Quel est le levier pour contraindre l’industrie de la mode à rentrer dans une nouvelle logique ? Comment ne pas rester au stade résolution de l’ONU de la mode.
Moi je ne fais rien, j’ai juste écrit le Manifeste et suis devenue la porte-parole des Rencontres Anti_Fashion, un mouvement ouvert à tous les acteurs, distributeurs, industriels, designers, entrepreneurs ou étudiants. AF ne se veut pas un label de qualité morale ou éthique. Nous voulons ouvrir les bras à toutes les personnes porteuses de solutions. Nous souhaitons emprunter aux uns et aux autres des idées et par la suite changer la société. Le changement viendra de là et non pas des grands groupes.      

Et le consommateur ?
Il faut qu’il se réveille, qu’il devienne rebelle, qu’il boycotte ! Quand on regarde l’impact du bio dans les pays de l’Ouest, cela semble possible. Ces gens-là sont déjà préparés mentalement à la chose.

Selon vous, combien de temps faut-il pour changer la donne du fashion system ?
35 ans.

La mode et le vêtement dans 10 ans seront-il réuni ou encore plus dissociés ?
Je pense qu’il y aura un retour de la mode. L’anti fashion amène le fashion, c’est la renaissance de la mode !

Va t-on passer de la simplification de la mode (matières, coupes, communication) à l’uniformisation des tenues ?
Parfois l’uniforme est bien. Je pense que Uniqlo va dans ce sens. Tu peux devenir vert et responsable à condition de faire un streamlining extrême. On agrémente cette standardisation avec les productions locales, les pops up du moment, avec des choses fabriquées soi-même. D’ailleurs, le consommateur commence à vouloir changer le vêtement (les merceries fleurissent etc)

Une production de masse qui côtoie les productions alternatives, c’est le modèle idéal du futur, la nouvelle équation ?
Oui ça peut être un modèle. Il y aura probablement quelque chose au milieu, avec le retour à la couturière et du tissu acheté au mètre. Tout est latent, en germe. En ce moment par exemple, je suis très curieuse de connaître toutes les façons de faire une couture, un ourlet, un zip. On a beaucoup perdu de ce savoir faire.

Avec combien de jeunes créateurs êtes vous en contact ?    
Une cinquantaine.

Existe–t-il une spécificité française ?    
Je dirai que de tous les pays c’est toujours Paris et la France qui récoltent les gens les plus créatifs. Ce qui est devenu rarissime, ce sont des collections époustouflantes comme celles de Galliano évidement – mais elles sont très rares. J’ai l’impression que le mouvement de résistance peut venir de France. Ce n’est pas parisien, cela naît localement.

 Le plus mauvais élève ?
Les Etats-Unis, qui se cherchent et qui ont abandonné toute créativité au profit du rendement à tout prix.

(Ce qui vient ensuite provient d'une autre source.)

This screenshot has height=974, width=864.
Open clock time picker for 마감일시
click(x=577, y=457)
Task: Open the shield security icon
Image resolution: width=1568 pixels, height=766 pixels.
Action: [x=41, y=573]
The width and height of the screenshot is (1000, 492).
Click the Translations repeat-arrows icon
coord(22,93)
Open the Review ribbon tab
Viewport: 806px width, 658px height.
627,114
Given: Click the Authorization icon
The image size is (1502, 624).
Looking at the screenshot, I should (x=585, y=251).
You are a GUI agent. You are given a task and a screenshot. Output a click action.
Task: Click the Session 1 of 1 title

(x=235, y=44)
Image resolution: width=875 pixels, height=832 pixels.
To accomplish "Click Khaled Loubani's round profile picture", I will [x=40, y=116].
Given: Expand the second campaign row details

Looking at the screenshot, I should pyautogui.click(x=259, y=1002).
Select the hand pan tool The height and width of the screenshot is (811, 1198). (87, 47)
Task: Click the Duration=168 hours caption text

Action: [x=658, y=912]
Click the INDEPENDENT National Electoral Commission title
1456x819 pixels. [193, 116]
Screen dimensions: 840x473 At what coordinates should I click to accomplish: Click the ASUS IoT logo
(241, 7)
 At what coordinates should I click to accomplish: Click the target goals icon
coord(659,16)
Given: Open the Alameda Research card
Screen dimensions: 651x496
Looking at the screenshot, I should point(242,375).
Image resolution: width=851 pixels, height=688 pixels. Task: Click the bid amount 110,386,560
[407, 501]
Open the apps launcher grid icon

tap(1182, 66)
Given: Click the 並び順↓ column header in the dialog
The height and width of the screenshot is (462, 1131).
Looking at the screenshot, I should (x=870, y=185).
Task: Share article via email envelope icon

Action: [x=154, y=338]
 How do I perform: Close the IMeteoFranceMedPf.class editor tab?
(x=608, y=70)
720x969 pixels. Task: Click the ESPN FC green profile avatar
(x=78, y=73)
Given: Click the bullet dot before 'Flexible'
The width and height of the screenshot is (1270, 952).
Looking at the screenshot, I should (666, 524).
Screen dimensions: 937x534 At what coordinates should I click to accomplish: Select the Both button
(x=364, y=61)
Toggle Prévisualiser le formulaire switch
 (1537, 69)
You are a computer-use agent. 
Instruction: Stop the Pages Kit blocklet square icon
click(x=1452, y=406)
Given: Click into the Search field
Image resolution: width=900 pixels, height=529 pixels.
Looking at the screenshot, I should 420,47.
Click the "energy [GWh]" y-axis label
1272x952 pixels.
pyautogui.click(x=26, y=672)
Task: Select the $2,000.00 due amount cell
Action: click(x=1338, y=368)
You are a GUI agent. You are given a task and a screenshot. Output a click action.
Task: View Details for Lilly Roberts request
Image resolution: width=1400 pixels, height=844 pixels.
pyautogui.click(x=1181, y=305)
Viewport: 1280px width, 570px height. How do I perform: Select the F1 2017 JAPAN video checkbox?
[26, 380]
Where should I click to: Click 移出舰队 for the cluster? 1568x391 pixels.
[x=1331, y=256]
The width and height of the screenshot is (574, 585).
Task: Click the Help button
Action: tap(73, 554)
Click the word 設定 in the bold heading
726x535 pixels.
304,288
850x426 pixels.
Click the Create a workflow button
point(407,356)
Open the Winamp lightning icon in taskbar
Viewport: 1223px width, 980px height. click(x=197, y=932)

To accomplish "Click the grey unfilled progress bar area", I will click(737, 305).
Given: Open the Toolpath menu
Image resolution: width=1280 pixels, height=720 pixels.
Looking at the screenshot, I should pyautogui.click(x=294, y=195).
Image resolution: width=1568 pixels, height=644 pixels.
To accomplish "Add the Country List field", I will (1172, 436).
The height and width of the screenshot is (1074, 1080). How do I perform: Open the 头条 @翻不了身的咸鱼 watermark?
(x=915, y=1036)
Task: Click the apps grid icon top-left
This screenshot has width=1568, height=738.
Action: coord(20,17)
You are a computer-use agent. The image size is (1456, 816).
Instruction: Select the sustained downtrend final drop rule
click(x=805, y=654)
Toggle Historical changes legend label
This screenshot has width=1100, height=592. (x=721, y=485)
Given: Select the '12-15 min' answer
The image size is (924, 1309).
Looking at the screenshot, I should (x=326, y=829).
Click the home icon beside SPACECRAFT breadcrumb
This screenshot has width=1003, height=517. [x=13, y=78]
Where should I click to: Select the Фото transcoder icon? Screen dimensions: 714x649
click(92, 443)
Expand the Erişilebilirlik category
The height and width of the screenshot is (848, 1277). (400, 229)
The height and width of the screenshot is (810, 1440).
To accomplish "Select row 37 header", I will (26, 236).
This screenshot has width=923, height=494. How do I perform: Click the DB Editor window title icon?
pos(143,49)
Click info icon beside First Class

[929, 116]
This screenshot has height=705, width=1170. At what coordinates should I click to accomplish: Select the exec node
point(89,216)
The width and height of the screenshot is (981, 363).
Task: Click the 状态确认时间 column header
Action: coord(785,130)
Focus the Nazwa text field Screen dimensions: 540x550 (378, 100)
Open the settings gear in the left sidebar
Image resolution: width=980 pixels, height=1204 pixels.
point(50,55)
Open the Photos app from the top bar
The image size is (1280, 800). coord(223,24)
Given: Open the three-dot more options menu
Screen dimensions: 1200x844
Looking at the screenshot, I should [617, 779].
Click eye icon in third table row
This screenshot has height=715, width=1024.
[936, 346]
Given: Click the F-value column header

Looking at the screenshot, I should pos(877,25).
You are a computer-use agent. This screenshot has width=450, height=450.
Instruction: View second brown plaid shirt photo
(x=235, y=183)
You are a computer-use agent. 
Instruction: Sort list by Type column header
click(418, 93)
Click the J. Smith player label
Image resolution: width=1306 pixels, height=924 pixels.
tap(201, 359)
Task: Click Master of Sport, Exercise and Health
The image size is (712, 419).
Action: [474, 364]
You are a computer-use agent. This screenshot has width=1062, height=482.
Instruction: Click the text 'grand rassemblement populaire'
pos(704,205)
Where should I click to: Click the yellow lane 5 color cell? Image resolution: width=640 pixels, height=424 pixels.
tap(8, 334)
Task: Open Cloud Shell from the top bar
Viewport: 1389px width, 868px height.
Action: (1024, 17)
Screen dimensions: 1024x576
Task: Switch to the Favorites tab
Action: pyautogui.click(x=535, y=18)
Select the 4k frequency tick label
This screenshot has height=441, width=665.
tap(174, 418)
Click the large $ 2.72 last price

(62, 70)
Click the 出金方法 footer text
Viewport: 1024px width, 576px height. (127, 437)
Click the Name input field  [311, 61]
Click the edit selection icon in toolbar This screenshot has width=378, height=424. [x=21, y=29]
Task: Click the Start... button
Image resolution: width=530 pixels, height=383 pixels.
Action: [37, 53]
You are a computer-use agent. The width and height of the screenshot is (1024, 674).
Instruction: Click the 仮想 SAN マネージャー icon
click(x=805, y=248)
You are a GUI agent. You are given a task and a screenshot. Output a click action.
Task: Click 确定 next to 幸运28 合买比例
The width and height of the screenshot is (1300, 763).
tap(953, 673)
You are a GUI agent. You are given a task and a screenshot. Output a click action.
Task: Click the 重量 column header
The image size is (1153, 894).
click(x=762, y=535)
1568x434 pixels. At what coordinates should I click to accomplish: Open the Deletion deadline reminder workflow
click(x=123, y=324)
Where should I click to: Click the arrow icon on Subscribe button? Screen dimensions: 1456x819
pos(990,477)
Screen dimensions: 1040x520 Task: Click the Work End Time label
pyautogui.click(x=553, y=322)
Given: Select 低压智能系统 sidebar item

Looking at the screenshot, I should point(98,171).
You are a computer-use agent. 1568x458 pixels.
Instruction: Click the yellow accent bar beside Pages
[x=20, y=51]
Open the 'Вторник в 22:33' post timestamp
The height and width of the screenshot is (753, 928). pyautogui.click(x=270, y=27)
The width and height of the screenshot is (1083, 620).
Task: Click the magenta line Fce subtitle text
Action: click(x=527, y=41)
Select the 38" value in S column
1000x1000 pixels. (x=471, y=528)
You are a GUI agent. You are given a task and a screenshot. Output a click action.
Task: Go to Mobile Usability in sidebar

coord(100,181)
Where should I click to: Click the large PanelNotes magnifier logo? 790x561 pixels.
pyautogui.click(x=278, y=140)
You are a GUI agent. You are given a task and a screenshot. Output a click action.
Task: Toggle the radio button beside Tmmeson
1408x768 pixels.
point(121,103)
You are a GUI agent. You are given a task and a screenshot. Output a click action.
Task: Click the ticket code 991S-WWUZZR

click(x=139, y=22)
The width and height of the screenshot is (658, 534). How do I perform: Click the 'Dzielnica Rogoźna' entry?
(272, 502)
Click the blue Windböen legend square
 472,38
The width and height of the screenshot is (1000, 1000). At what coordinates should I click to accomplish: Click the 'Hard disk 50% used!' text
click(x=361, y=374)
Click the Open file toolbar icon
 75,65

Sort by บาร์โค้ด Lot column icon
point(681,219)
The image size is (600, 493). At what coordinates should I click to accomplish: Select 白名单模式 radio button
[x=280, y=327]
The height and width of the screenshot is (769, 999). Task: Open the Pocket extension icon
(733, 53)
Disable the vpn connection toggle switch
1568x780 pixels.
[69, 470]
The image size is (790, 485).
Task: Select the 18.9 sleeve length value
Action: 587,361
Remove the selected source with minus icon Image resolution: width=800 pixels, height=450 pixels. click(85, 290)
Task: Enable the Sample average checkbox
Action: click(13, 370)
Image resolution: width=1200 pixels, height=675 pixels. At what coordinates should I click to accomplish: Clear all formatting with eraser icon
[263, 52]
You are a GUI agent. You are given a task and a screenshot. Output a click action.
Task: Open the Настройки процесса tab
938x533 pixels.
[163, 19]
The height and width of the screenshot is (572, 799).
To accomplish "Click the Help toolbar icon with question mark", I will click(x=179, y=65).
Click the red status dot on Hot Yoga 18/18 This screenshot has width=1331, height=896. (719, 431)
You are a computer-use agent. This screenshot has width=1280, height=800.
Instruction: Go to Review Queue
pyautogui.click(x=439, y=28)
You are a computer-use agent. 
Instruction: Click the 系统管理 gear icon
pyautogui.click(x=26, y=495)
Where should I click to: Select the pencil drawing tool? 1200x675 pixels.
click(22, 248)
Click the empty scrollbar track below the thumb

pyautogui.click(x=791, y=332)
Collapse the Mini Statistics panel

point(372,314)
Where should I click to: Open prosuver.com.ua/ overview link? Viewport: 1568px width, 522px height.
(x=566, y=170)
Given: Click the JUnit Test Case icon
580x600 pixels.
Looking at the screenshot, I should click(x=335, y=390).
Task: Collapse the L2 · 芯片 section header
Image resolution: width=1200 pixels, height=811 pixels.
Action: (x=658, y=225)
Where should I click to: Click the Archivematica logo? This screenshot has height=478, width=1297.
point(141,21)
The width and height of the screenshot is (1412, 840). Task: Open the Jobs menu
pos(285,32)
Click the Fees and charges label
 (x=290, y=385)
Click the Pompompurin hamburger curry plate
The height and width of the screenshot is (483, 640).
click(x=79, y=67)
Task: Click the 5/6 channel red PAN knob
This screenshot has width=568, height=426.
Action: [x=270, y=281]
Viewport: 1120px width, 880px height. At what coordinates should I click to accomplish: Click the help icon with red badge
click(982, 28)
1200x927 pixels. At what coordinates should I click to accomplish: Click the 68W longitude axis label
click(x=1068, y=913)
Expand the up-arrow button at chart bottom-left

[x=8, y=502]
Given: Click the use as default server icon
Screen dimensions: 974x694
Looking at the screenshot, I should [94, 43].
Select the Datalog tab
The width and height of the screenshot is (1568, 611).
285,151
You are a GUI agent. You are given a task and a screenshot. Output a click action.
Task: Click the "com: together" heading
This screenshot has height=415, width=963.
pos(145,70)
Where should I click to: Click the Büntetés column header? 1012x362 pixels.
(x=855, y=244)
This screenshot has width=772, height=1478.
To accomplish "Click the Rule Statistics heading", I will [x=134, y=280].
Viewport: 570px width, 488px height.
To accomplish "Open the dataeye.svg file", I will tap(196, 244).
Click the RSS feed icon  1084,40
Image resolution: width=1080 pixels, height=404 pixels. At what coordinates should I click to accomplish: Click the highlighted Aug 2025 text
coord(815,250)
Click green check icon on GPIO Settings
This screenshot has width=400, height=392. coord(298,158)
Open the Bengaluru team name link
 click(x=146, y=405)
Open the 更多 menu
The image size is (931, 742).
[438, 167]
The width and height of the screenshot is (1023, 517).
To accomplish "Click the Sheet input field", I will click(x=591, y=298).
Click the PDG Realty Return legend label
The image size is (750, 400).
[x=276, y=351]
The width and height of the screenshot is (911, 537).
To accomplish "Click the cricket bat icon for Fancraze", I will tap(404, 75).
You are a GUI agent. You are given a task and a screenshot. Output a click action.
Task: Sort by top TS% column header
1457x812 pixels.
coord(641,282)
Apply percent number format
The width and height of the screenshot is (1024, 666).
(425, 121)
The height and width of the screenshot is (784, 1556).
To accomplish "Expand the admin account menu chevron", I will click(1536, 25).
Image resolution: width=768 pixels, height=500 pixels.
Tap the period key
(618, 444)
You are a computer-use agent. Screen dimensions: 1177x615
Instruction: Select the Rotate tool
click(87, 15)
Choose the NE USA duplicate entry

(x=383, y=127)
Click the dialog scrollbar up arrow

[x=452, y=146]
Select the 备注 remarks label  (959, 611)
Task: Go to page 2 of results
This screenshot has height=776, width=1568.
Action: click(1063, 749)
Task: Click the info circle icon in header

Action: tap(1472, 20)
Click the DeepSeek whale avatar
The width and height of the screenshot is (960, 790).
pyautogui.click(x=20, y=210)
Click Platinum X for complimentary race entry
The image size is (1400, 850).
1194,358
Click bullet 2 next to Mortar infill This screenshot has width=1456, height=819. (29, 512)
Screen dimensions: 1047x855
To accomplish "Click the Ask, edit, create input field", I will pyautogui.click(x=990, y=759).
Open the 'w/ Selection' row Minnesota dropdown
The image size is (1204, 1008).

Le next steps des rencontres Anti_Fashion ?
Je pense que Stéphanie Calvino va faire pousser les éditions AF à l’international. De mon côté, je rêve de créer une délégation politique auprès de Bruxelles pour imposer un prix minimal du vêtement. Une charte européenne en quelque sorte…      

La mode ne représente qu’un quart de vos occupations, mais elle intègre les aspirations de la société au même titre que vos autres activités de conseil…  
En effet. Depuis le début j’ai par exemple tenté de pousser les industriels à faire mieux en intégrant le style de vie. En 1993, j’ai imaginé une voiture avec Nissan, la Micra, basée sur les attentes de consommateurs.

Que pensez vous de la place de l’homme dans le secteur de la mode ? C’est un nouveau consommateur et donc un champ essentiel pour cette industrie.
Dans le manifeste il y a un chapitre spécial sur l’homme. Il affirme que le seul secteur qui s’échappe de ce marasme est la mode masculine. L’homme a une envie urgente de se parer et de se montrer. C’est lié au fait qu’il est devenu père et découvert sa part de tendresse, de douceur, un regard sur la beauté

Rencontre lors de la conférence à Paris le 14 février 2018.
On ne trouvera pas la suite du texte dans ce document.